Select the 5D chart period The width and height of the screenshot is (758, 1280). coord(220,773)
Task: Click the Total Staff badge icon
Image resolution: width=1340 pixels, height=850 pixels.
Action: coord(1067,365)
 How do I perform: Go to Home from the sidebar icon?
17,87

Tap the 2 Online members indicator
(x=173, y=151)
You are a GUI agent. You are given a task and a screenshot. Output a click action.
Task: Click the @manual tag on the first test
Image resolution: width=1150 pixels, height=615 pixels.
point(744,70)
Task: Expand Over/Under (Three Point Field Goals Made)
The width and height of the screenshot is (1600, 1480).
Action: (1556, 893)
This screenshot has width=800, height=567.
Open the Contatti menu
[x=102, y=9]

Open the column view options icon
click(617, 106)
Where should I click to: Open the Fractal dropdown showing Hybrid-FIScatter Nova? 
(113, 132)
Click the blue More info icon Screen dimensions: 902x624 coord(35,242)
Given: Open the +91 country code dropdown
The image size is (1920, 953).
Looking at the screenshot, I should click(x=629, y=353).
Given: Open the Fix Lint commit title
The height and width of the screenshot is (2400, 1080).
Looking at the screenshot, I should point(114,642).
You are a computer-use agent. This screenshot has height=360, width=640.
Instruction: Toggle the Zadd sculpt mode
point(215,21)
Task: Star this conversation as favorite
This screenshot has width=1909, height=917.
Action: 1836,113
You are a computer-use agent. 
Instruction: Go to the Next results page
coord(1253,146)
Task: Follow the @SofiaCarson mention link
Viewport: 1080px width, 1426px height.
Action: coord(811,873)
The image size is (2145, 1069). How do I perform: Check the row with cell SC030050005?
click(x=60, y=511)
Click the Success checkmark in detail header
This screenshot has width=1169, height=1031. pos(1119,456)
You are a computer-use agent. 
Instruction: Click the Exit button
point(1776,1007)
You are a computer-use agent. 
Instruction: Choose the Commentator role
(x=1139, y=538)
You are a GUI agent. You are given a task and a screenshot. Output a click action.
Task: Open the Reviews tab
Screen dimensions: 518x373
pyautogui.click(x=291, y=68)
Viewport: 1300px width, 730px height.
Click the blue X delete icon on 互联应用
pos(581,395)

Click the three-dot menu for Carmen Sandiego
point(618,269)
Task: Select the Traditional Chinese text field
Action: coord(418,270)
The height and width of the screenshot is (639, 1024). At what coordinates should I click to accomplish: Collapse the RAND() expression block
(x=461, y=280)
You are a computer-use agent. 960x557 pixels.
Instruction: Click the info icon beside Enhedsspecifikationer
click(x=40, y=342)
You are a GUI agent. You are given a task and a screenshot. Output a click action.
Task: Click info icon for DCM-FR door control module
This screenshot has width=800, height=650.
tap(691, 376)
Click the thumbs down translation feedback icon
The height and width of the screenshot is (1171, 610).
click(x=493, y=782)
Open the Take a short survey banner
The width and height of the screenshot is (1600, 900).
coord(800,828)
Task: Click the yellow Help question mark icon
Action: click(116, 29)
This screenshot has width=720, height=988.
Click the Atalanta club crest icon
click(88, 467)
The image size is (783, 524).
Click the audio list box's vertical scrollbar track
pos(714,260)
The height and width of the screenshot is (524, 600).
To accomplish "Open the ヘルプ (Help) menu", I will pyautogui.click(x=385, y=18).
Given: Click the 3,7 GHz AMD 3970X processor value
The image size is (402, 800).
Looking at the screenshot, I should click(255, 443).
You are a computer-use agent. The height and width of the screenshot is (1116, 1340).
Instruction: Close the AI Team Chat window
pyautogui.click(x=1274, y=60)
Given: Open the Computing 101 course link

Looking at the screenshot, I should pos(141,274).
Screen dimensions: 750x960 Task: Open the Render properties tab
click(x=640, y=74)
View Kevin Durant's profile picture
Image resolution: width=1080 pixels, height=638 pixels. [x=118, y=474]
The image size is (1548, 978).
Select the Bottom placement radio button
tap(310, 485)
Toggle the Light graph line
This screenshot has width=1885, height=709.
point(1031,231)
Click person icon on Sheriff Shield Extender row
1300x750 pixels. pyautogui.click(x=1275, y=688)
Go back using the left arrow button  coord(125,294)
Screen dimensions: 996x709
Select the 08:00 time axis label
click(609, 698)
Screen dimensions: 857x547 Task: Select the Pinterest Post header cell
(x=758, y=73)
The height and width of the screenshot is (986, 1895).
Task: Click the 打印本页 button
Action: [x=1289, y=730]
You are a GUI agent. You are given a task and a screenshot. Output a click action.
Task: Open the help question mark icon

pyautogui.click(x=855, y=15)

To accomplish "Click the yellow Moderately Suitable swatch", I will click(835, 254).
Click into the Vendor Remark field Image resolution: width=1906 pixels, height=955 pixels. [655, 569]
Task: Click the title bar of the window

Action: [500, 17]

→ **Task prompt**: An exact retyping of the lines from the one with "Screen dimensions: 857x547" to the end of the material above, with both ends included and nothing added, is the required answer.

→ **Solved problem**:
Screen dimensions: 857x547 Task: Select the Pinterest Post header cell
(x=758, y=73)
The height and width of the screenshot is (986, 1895).
Task: Click the 打印本页 button
Action: [x=1289, y=730]
You are a GUI agent. You are given a task and a screenshot. Output a click action.
Task: Open the help question mark icon

pyautogui.click(x=855, y=15)

To accomplish "Click the yellow Moderately Suitable swatch", I will click(835, 254).
Click into the Vendor Remark field Image resolution: width=1906 pixels, height=955 pixels. [655, 569]
Task: Click the title bar of the window

Action: [500, 17]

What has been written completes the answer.